O Globo, O País, p. 3-4
06 de Mai de 2007

Pistoleiros expulsam assentados na Amazônia
Violência e falta de infra-estrutura criam assentamentos fantasmas

Fellipe Awi

Assentadas precariamente pelo Incra em áreas inóspitas no meio da floresta, famílias de trabalhadores rurais estão sendo expulsas de seus lotes por pistoleiros que agem a serviço dos madeireiros responsáveis pela devastação da Amazônia. Apavoradas com as ameaças, e vencidas pela insegurança e pela falta de infra-estrutura em lugares distantes centenas de quilômetros de qualquer povoado, as famílias abandonam seus lotes mas continuam registradas como beneficiárias da reforma agrária. A violência dos madeireiros e a falta de assistência do governo estão fazendo surgir na Amazônia os assentados fantasmas.

A situação mais grave se passa no assentamento do Rio Cururuí, criado pelo Incra em áreas da União no município de Pacajá, no Pará, ao norte da Rodovia Transamazônica. Implantado em 2005 para 686 famílias, o assentamento hoje só tem cerca de 70, ainda assim em área ilegal. As outras famílias continuam engrossando os números do Incra, mas já fugiram com medo das ameaças dos pistoleiros.
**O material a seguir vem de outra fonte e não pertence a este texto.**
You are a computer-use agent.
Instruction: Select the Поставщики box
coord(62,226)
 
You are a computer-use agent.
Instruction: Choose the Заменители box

No fim do ano passado, dois colonos foram baleados, um teve a orelha cortada e barracos foram incendiados. O fazendeiro Tenório Silva Lacerda chegou a ser detido, mas em seguida foi solto por falta de provas. Pouco depois, ele foi preso por manter cem trabalhadores rurais em regime de escravidão.

- As famílias saíram de lá com medo, deixando todos os seus pertences e perdendo a plantação que já tinham começado. Algumas voltaram, mas vivemos com medo de que um dia esses pistoleiros voltem - conta uma das líderes do assentamento, Aurinete Monteiro, que reclama da ausência do Incra. - Não deram a terra que nós queríamos e nos levaram para um lugar isolado, cheio de problemas.

Em Tucuruí (PA), O GLOBO encontrou famílias que saíram do assentamento do Rio Cururuí, abandonado pela maioria dos assentados. Eles estão num acampamento do MST próximo à zona urbana da cidade. O marido de Ivanice de Jesus foi espancado por pistoleiros, mas conseguiu escapar e nunca mais voltou ao assentamento.

- Queimaram o nosso barraco e bateram até num menino de 14 anos - contou Ivanice.

Também fugida do Cururuí, a família de Celi Rodrigues resistiu à malária, mas não à ameaça dos pistoleiros.

- Minhas coisas ficaram lá. Os homens usaram até motosserra para derrubar os barracos - disse.

O carro do GLOBO tentou chegar ao assentamento do Rio Cururuí por dois caminhos, mas ambos estavam bloqueados pela queda de árvores.

O problema encontrado no Cururuí se repete em outros assentamentos encravados na selva. Três deles foram visitados pelo repórter na semana passada.

O Incra alega que seu objetivo, ao intensificar a criação de assentamentos na Amazônia, era justamente o de inibir a ação dos madeireiros que atuam na floresta há décadas. O problema é que, sem ajuda para viver isolados, os assentados, quando não fogem das ameaças, acabam aliciados pelos madeireiros. Não existe transporte regular para os assentamentos mais afastados das rodovias. Para chegar à civilização, os colonos dependem da boa vontade dos motoristas de caminhões das madeireiras que povoam a região, muitas delas ilegais. Eles vão em cima das toras em estradas vicinais intransitáveis em diversos trechos na época das chuvas, que vai de dezembro a julho.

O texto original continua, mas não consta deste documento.